- [Data excerpts]

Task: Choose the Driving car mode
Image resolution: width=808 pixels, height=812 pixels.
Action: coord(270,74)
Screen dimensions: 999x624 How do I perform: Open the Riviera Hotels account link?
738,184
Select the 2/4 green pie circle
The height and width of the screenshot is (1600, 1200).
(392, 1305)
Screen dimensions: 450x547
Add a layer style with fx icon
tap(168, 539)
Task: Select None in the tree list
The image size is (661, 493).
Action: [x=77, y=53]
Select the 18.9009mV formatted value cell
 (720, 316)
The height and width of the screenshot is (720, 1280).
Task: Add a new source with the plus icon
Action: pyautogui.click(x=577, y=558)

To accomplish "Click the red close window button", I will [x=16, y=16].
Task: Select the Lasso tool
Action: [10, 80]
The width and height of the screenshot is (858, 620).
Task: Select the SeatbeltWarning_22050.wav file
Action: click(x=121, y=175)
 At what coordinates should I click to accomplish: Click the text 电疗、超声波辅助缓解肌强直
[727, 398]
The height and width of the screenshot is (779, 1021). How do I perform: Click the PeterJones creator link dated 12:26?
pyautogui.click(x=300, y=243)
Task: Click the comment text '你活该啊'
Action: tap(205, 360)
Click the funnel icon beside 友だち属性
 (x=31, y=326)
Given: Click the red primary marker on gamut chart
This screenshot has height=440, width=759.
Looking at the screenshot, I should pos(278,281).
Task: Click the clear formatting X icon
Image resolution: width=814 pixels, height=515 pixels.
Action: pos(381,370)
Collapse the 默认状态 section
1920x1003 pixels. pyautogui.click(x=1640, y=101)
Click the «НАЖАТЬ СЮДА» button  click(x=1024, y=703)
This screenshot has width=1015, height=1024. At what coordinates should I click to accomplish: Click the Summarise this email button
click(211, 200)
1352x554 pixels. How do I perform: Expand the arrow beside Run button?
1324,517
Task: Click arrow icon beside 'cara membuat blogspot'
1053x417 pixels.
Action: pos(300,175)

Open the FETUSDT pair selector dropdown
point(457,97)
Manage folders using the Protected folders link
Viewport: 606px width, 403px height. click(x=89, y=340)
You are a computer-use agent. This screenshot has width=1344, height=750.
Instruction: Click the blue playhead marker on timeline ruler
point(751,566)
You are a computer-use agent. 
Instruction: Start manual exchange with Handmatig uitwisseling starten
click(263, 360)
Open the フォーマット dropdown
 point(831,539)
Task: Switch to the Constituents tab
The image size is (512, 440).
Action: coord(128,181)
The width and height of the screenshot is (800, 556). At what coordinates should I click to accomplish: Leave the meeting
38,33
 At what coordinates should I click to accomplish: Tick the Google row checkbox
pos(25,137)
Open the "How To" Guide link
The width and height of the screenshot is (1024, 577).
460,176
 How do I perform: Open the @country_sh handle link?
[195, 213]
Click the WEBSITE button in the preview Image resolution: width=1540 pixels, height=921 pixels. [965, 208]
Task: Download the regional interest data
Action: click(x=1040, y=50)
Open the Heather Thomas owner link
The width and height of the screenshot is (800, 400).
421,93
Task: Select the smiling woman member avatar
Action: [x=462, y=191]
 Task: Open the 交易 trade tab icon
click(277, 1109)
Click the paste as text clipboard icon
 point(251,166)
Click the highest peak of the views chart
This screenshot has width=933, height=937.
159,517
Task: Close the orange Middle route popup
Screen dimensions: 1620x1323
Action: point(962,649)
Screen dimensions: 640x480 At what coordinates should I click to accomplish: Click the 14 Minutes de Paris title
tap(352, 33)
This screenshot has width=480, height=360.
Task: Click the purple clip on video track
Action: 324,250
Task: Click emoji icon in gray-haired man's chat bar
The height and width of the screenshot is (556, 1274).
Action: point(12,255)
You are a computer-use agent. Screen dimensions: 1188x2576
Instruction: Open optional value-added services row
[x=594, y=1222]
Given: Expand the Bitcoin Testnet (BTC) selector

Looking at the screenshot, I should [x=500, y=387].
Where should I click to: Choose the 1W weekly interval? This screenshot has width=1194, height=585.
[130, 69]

- [Task goal] Give back the whole listing exactly.

- [Your response]
Task: Choose the Driving car mode
Image resolution: width=808 pixels, height=812 pixels.
Action: coord(270,74)
Screen dimensions: 999x624 How do I perform: Open the Riviera Hotels account link?
738,184
Select the 2/4 green pie circle
The height and width of the screenshot is (1600, 1200).
(392, 1305)
Screen dimensions: 450x547
Add a layer style with fx icon
tap(168, 539)
Task: Select None in the tree list
The image size is (661, 493).
Action: [x=77, y=53]
Select the 18.9009mV formatted value cell
 (720, 316)
The height and width of the screenshot is (720, 1280).
Task: Add a new source with the plus icon
Action: pyautogui.click(x=577, y=558)

To accomplish "Click the red close window button", I will [x=16, y=16].
Task: Select the Lasso tool
Action: [10, 80]
The width and height of the screenshot is (858, 620).
Task: Select the SeatbeltWarning_22050.wav file
Action: click(x=121, y=175)
 At what coordinates should I click to accomplish: Click the text 电疗、超声波辅助缓解肌强直
[727, 398]
The height and width of the screenshot is (779, 1021). How do I perform: Click the PeterJones creator link dated 12:26?
pyautogui.click(x=300, y=243)
Task: Click the comment text '你活该啊'
Action: tap(205, 360)
Click the funnel icon beside 友だち属性
 (x=31, y=326)
Given: Click the red primary marker on gamut chart
This screenshot has height=440, width=759.
Looking at the screenshot, I should pos(278,281).
Task: Click the clear formatting X icon
Image resolution: width=814 pixels, height=515 pixels.
Action: pos(381,370)
Collapse the 默认状态 section
1920x1003 pixels. pyautogui.click(x=1640, y=101)
Click the «НАЖАТЬ СЮДА» button  click(x=1024, y=703)
This screenshot has width=1015, height=1024. At what coordinates should I click to accomplish: Click the Summarise this email button
click(211, 200)
1352x554 pixels. How do I perform: Expand the arrow beside Run button?
1324,517
Task: Click arrow icon beside 'cara membuat blogspot'
1053x417 pixels.
Action: pos(300,175)

Open the FETUSDT pair selector dropdown
point(457,97)
Manage folders using the Protected folders link
Viewport: 606px width, 403px height. click(x=89, y=340)
You are a computer-use agent. This screenshot has width=1344, height=750.
Instruction: Click the blue playhead marker on timeline ruler
point(751,566)
You are a computer-use agent. 
Instruction: Start manual exchange with Handmatig uitwisseling starten
click(263, 360)
Open the フォーマット dropdown
 point(831,539)
Task: Switch to the Constituents tab
The image size is (512, 440).
Action: coord(128,181)
The width and height of the screenshot is (800, 556). At what coordinates should I click to accomplish: Leave the meeting
38,33
 At what coordinates should I click to accomplish: Tick the Google row checkbox
pos(25,137)
Open the "How To" Guide link
The width and height of the screenshot is (1024, 577).
460,176
 How do I perform: Open the @country_sh handle link?
[195, 213]
Click the WEBSITE button in the preview Image resolution: width=1540 pixels, height=921 pixels. [965, 208]
Task: Download the regional interest data
Action: click(x=1040, y=50)
Open the Heather Thomas owner link
The width and height of the screenshot is (800, 400).
421,93
Task: Select the smiling woman member avatar
Action: [x=462, y=191]
 Task: Open the 交易 trade tab icon
click(277, 1109)
Click the paste as text clipboard icon
 point(251,166)
Click the highest peak of the views chart
This screenshot has width=933, height=937.
159,517
Task: Close the orange Middle route popup
Screen dimensions: 1620x1323
Action: point(962,649)
Screen dimensions: 640x480 At what coordinates should I click to accomplish: Click the 14 Minutes de Paris title
tap(352, 33)
This screenshot has width=480, height=360.
Task: Click the purple clip on video track
Action: 324,250
Task: Click emoji icon in gray-haired man's chat bar
The height and width of the screenshot is (556, 1274).
Action: point(12,255)
You are a computer-use agent. Screen dimensions: 1188x2576
Instruction: Open optional value-added services row
[x=594, y=1222]
Given: Expand the Bitcoin Testnet (BTC) selector

Looking at the screenshot, I should [x=500, y=387].
Where should I click to: Choose the 1W weekly interval? This screenshot has width=1194, height=585.
[130, 69]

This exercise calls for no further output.